A multicomponent sugar phosphate sensor system specifically induced in Bacillus cereus during infection of the insect gut.

Using a previously developed Bacillus cereus in vivo expression technology (IVET) promoter trap system, we showed that spsA, a gene of unknown function, was specifically expressed in the larval gut during infection. Search for gut-related compounds inducing spsA transcription identified glucose-6-phosphate (G6P) as an activation signal.
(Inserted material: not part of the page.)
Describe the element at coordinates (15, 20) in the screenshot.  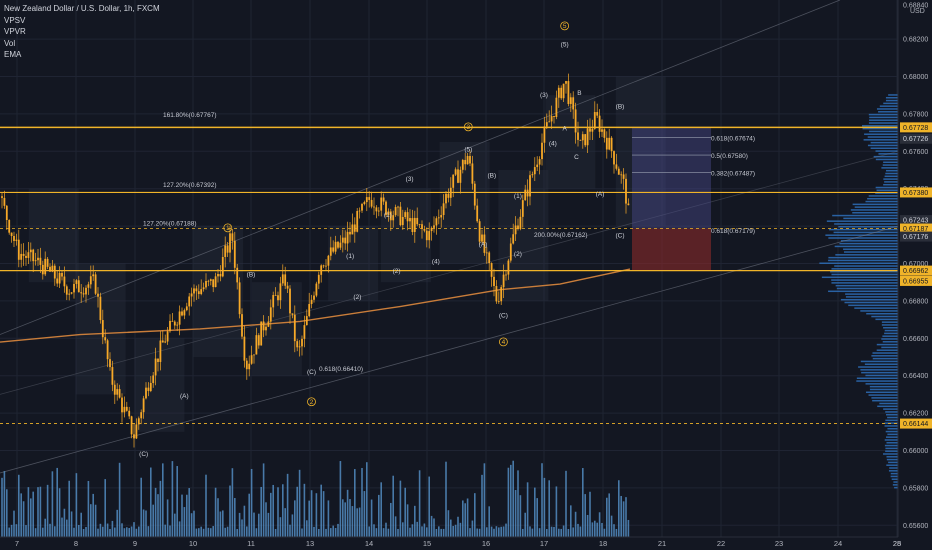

Analysis of the spsA-related 5-gene cluster indicated that SpsA is part of a new sugar phosphate sensor system composed of a 2-component system (TCS) encoded by spsR and spsK, and 2 additional downstream genes, spsB and spsC. In B. cereus, American Type Culture Collection (ATCC) 14579, spsRK, and spsABC are separate transcriptional units, of which only spsABC was activated by extracellular G6P. lacZ transcriptional fusions tested in mutant and complemented strains showed that SpsRK, SpsA, and SpsB are essential for the transcription of spsABC. Deletion mutant analysis showed that SpsC is essential for the G6P uptake. gfp-transcriptional fusions showed that these genes are required for host-activated expression, as well. This sugar phosphate sensor and transport system is found in pathogenic Bacillus group and Clostridia bacteria and may be important for host adaptation. Our findings provide new insights into the function of 2-component sensor systems in host-pathogen interactions, specifically in the gut.